= Beginning of Section =

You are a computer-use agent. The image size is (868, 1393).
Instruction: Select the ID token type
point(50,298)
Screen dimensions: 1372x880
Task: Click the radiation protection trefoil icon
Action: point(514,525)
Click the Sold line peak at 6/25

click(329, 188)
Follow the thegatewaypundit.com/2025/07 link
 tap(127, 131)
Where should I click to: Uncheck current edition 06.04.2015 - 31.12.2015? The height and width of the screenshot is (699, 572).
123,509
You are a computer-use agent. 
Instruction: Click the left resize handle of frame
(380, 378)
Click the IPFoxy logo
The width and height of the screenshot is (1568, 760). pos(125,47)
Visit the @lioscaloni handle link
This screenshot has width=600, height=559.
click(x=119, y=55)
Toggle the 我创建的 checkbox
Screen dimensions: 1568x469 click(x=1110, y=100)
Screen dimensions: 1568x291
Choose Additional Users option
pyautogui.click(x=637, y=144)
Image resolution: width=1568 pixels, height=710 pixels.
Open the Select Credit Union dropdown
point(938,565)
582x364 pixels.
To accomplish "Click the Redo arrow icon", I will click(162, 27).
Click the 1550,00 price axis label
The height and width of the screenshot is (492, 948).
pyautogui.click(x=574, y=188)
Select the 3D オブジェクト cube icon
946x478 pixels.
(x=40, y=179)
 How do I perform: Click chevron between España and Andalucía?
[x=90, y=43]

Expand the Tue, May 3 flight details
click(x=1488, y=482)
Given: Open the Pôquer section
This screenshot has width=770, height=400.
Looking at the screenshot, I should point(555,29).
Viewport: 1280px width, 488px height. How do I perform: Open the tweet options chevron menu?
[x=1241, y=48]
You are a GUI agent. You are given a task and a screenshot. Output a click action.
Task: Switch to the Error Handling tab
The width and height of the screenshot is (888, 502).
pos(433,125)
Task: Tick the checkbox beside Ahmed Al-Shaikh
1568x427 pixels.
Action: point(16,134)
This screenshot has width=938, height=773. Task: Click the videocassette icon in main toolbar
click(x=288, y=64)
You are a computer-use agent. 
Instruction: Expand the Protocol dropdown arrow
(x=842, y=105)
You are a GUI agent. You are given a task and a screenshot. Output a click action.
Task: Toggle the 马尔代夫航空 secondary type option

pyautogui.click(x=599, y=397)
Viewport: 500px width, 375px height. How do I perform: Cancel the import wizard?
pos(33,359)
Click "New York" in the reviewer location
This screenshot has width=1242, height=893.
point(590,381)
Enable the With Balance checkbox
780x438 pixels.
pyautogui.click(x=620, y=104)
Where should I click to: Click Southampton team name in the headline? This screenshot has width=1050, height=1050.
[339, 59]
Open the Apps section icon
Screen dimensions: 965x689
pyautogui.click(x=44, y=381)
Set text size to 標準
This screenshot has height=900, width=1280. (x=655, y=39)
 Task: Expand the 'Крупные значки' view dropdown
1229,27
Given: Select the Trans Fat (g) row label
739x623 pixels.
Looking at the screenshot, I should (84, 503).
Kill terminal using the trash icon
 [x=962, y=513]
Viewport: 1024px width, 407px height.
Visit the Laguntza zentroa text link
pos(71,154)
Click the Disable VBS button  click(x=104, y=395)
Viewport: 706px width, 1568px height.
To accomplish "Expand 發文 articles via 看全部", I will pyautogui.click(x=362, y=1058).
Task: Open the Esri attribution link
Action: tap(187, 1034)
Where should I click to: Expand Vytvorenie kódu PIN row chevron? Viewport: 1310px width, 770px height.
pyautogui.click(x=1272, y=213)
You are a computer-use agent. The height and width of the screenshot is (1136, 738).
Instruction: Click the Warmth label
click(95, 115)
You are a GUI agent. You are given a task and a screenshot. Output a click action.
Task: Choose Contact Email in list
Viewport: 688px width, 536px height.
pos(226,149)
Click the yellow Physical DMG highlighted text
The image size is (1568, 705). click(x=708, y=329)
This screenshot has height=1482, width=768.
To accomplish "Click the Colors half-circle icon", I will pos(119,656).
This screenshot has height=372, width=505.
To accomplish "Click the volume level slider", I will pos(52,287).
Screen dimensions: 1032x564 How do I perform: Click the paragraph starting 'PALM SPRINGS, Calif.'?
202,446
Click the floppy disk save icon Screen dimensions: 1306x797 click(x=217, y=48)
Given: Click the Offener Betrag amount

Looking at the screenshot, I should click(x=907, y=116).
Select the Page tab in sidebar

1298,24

= End of Section =

Look above for the line holding "The width and height of the screenshot is (888, 502).", then set down exactly that line and every line after it up to and including the line holding "This screenshot has height=1482, width=768.", with nothing else.

**Answer area**
The width and height of the screenshot is (888, 502).
pos(433,125)
Task: Tick the checkbox beside Ahmed Al-Shaikh
1568x427 pixels.
Action: point(16,134)
This screenshot has width=938, height=773. Task: Click the videocassette icon in main toolbar
click(x=288, y=64)
You are a computer-use agent. 
Instruction: Expand the Protocol dropdown arrow
(x=842, y=105)
You are a GUI agent. You are given a task and a screenshot. Output a click action.
Task: Toggle the 马尔代夫航空 secondary type option

pyautogui.click(x=599, y=397)
Viewport: 500px width, 375px height. How do I perform: Cancel the import wizard?
pos(33,359)
Click "New York" in the reviewer location
This screenshot has width=1242, height=893.
point(590,381)
Enable the With Balance checkbox
780x438 pixels.
pyautogui.click(x=620, y=104)
Where should I click to: Click Southampton team name in the headline? This screenshot has width=1050, height=1050.
[339, 59]
Open the Apps section icon
Screen dimensions: 965x689
pyautogui.click(x=44, y=381)
Set text size to 標準
This screenshot has height=900, width=1280. (x=655, y=39)
 Task: Expand the 'Крупные значки' view dropdown
1229,27
Given: Select the Trans Fat (g) row label
739x623 pixels.
Looking at the screenshot, I should (84, 503).
Kill terminal using the trash icon
 [x=962, y=513]
Viewport: 1024px width, 407px height.
Visit the Laguntza zentroa text link
pos(71,154)
Click the Disable VBS button  click(x=104, y=395)
Viewport: 706px width, 1568px height.
To accomplish "Expand 發文 articles via 看全部", I will pyautogui.click(x=362, y=1058).
Task: Open the Esri attribution link
Action: tap(187, 1034)
Where should I click to: Expand Vytvorenie kódu PIN row chevron? Viewport: 1310px width, 770px height.
pyautogui.click(x=1272, y=213)
You are a computer-use agent. The height and width of the screenshot is (1136, 738).
Instruction: Click the Warmth label
click(95, 115)
You are a GUI agent. You are given a task and a screenshot. Output a click action.
Task: Choose Contact Email in list
Viewport: 688px width, 536px height.
pos(226,149)
Click the yellow Physical DMG highlighted text
The image size is (1568, 705). click(x=708, y=329)
This screenshot has height=1482, width=768.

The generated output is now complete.